Israel convocó a la encargada de negocios española en Israel, la representación de España en el país desde la retirada de la embajadora, para recibir una reprimenda, a raíz de la quema de un muñeco del primer ministro israelí, Benjamín Netanyahu, en la festividad de la Quema de Judas de el municipio serrano de El Burgo.
“El odio antisemita atroz que se manifiesta aquí es consecuencia directa de la incitación sistemática del Gobierno de Pedro Sánchez”, asegura el Ministerio de Exteriores israelí en un comunicado difundido en la red social X, en el que comparte el vídeo de la quema del muñeco de Netanyahu.
Exteriores concluye el comunicado afirmando que la encargada de negocios española ha sido llamada a declarar, y critica que el Ejecutivo de España “guarda silencio” sobre el vídeo.
El pasado 5 de abril, los habitantes de El Burgo quemaron un muñeco de 7 metros lleno con unos 14 kilos de pólvora que representaba a Netanyahu. El evento era la tradicional Quema de Judas de la localidad, celebrada el Domingo de Resurrección.
La quema simbolizaba el mensaje “No a la guerra, al genocidio”, según dijo la alcaldesa de la localidad, María Dolores Narváez.
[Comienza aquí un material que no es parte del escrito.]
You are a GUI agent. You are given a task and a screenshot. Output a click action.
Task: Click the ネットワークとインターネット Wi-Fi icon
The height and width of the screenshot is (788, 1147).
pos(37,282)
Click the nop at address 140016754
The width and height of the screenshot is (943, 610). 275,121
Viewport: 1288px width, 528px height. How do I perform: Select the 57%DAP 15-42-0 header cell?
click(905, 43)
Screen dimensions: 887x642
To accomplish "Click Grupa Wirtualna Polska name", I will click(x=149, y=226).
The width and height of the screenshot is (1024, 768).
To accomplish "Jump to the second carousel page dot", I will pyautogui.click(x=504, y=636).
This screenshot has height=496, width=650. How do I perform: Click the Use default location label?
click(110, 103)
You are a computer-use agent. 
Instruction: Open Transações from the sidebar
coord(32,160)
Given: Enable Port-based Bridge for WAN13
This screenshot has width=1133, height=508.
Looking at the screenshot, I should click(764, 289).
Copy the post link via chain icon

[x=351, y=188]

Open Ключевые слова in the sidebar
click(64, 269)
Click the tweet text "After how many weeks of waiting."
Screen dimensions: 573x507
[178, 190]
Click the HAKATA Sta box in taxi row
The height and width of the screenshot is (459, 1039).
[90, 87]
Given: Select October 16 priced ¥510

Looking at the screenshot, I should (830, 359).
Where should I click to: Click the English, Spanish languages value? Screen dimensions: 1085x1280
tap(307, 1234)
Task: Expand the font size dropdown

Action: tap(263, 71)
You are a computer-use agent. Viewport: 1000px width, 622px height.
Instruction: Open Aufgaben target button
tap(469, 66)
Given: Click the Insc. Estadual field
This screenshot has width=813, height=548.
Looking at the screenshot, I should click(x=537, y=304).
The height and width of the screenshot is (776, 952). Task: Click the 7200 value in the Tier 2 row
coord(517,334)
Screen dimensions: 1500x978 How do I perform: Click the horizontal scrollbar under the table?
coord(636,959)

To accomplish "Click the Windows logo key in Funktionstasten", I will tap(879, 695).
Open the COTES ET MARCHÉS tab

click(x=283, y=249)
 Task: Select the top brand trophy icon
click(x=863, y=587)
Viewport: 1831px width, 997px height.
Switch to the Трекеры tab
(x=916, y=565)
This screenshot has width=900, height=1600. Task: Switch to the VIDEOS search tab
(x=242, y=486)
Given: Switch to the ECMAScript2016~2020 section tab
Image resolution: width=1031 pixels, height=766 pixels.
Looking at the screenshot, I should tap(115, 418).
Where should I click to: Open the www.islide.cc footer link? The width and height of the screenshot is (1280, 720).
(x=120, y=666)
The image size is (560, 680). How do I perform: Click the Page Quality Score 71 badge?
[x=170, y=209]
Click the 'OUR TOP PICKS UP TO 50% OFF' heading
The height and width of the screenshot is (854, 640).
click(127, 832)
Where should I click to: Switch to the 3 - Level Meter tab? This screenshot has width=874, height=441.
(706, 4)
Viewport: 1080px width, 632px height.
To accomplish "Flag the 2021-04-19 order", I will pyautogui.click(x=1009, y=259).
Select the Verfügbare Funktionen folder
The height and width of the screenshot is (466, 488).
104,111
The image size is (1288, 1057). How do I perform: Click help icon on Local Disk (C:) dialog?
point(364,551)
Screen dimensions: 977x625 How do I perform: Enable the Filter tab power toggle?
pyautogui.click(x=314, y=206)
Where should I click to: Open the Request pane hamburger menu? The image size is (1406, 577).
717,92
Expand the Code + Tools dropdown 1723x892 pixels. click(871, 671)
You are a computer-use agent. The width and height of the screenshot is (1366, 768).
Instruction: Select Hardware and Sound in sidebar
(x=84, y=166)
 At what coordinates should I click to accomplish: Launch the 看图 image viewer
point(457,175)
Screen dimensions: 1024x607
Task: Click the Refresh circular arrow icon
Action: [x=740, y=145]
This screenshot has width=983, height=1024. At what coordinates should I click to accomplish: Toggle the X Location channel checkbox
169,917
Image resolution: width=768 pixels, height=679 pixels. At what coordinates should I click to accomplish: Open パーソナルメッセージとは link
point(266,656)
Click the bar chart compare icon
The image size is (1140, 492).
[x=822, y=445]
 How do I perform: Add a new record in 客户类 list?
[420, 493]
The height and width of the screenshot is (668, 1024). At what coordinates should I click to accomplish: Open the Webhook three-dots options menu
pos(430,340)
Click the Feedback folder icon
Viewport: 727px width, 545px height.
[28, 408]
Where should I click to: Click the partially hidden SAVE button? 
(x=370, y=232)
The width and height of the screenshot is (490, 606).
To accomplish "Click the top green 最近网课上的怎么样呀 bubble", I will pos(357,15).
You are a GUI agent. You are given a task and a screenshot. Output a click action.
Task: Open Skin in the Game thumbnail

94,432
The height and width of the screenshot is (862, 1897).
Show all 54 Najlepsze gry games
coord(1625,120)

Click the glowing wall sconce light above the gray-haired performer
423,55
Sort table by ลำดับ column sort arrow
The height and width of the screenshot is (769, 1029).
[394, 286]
En 2025, la figura quemada fue la del presidente de Estados Unidos, Donald Trump.

Netanyahu acusa a España de librar “una guerra diplomática” contra Israel
El propio Netanyahu acusó ayer (viernes) a España de librar “una guerra diplomática” contra Israel, en referencia a sus repetidas críticas a la brutal ofensiva israelí en Gaza, que ha causado más de 72.000 muertos, y también se quejó recientemente de la posición deñ Gobierno de Sánchez contraria a la guerra con Irán y los ataques al Líbano.
Poco antes, Israel había anunciado la expulsión del representante español en el centro de coordinación para la reconstrucción y estabilización de Gaza, situado en Kiryat Gat (sur de Israel).
Respuesta de la alcaldesa
La alcaldesa de esta localidad, María Dolores Narváez, ha explicado que «es una tradición que se lleva haciendo desde principios del siglo pasado, ya se venían quemando muñecos que representan el mal, y el Domingo de Resurrección se quema un judas que simboliza todo lo malo que ha pasado durante el año y luego resucita de ahí lo bueno».
«El Ayuntamiento nunca le pone nombre, ni los voluntarios que lo hacen tampoco. Ni somos antisemitas, ni estamos contra el pueblo de Israel, ni muchísimo menos; somos un pueblo acogedor que siempre trata a todo el mundo por igual», ha precisado.
«Está enmarcado dentro de las fiestas del Domingo de Resurrección. Ni tenemos ningún tipo de odio, ni se promueve la violencia. Al muñeco no se le pone nombre, cada uno interpreta lo que es; siempre se quema algo malo, todo lo malo que ha pasado durante el año para que resurja lo bueno, a ver si nos trae la paz», ha añadido.
«Se le pone el ‘No a la guerra’, que es lo más grave que está pasando ahora mismo en el mundo», ha destacado la regidora, perteneciente al PSOE, que ha precisado que ella personalmente está «en contra de la guerra y del genocidio».